= Aim of the exercise =
Would you print the records as they stand, down to the last character?
Information shown START
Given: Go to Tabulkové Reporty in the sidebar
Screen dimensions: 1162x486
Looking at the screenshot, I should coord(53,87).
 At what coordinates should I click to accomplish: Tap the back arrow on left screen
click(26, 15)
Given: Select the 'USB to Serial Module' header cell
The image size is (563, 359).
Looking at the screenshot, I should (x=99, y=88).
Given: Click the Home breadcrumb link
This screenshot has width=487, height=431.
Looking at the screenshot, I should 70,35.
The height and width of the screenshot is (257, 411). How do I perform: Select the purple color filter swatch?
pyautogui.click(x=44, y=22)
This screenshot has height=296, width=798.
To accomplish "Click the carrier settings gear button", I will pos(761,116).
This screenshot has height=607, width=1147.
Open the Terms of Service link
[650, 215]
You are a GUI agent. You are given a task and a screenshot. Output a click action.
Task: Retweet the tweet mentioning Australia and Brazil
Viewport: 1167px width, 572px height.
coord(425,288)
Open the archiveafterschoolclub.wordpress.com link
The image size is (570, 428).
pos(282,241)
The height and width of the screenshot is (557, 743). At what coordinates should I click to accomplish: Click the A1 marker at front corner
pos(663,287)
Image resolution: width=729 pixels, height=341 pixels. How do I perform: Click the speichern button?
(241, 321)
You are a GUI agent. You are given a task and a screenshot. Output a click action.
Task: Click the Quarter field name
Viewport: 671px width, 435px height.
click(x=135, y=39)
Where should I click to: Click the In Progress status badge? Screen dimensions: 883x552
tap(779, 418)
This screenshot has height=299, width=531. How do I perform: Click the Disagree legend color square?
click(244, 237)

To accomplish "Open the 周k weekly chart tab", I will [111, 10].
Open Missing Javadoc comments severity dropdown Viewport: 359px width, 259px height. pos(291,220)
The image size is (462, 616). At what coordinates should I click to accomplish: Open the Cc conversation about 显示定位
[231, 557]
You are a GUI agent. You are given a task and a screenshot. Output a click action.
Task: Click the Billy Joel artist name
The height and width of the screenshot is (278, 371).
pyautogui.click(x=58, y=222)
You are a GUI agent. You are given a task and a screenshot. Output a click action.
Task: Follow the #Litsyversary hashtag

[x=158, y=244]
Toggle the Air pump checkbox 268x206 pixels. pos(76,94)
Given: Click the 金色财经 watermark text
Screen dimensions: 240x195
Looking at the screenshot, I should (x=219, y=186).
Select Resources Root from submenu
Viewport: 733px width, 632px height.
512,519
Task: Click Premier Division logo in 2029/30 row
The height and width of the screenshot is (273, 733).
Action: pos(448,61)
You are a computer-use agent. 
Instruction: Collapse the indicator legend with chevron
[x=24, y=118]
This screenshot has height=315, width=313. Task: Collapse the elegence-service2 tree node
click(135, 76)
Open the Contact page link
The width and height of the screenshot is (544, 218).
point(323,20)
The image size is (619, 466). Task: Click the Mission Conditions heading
Information shown END
= Answer box =
Given: Go to Tabulkové Reporty in the sidebar
Screen dimensions: 1162x486
Looking at the screenshot, I should coord(53,87).
 At what coordinates should I click to accomplish: Tap the back arrow on left screen
click(26, 15)
Given: Select the 'USB to Serial Module' header cell
The image size is (563, 359).
Looking at the screenshot, I should (x=99, y=88).
Given: Click the Home breadcrumb link
This screenshot has width=487, height=431.
Looking at the screenshot, I should 70,35.
The height and width of the screenshot is (257, 411). How do I perform: Select the purple color filter swatch?
pyautogui.click(x=44, y=22)
This screenshot has height=296, width=798.
To accomplish "Click the carrier settings gear button", I will pos(761,116).
This screenshot has height=607, width=1147.
Open the Terms of Service link
[650, 215]
You are a GUI agent. You are given a task and a screenshot. Output a click action.
Task: Retweet the tweet mentioning Australia and Brazil
Viewport: 1167px width, 572px height.
coord(425,288)
Open the archiveafterschoolclub.wordpress.com link
The image size is (570, 428).
pos(282,241)
The height and width of the screenshot is (557, 743). At what coordinates should I click to accomplish: Click the A1 marker at front corner
pos(663,287)
Image resolution: width=729 pixels, height=341 pixels. How do I perform: Click the speichern button?
(241, 321)
You are a GUI agent. You are given a task and a screenshot. Output a click action.
Task: Click the Quarter field name
Viewport: 671px width, 435px height.
click(x=135, y=39)
Where should I click to: Click the In Progress status badge? Screen dimensions: 883x552
tap(779, 418)
This screenshot has height=299, width=531. How do I perform: Click the Disagree legend color square?
click(244, 237)

To accomplish "Open the 周k weekly chart tab", I will [111, 10].
Open Missing Javadoc comments severity dropdown Viewport: 359px width, 259px height. pos(291,220)
The image size is (462, 616). At what coordinates should I click to accomplish: Open the Cc conversation about 显示定位
[231, 557]
You are a GUI agent. You are given a task and a screenshot. Output a click action.
Task: Click the Billy Joel artist name
The height and width of the screenshot is (278, 371).
pyautogui.click(x=58, y=222)
You are a GUI agent. You are given a task and a screenshot. Output a click action.
Task: Follow the #Litsyversary hashtag

[x=158, y=244]
Toggle the Air pump checkbox 268x206 pixels. pos(76,94)
Given: Click the 金色财经 watermark text
Screen dimensions: 240x195
Looking at the screenshot, I should (x=219, y=186).
Select Resources Root from submenu
Viewport: 733px width, 632px height.
512,519
Task: Click Premier Division logo in 2029/30 row
The height and width of the screenshot is (273, 733).
Action: pos(448,61)
You are a computer-use agent. 
Instruction: Collapse the indicator legend with chevron
[x=24, y=118]
This screenshot has height=315, width=313. Task: Collapse the elegence-service2 tree node
click(135, 76)
Open the Contact page link
The width and height of the screenshot is (544, 218).
point(323,20)
The image size is (619, 466). Task: Click the Mission Conditions heading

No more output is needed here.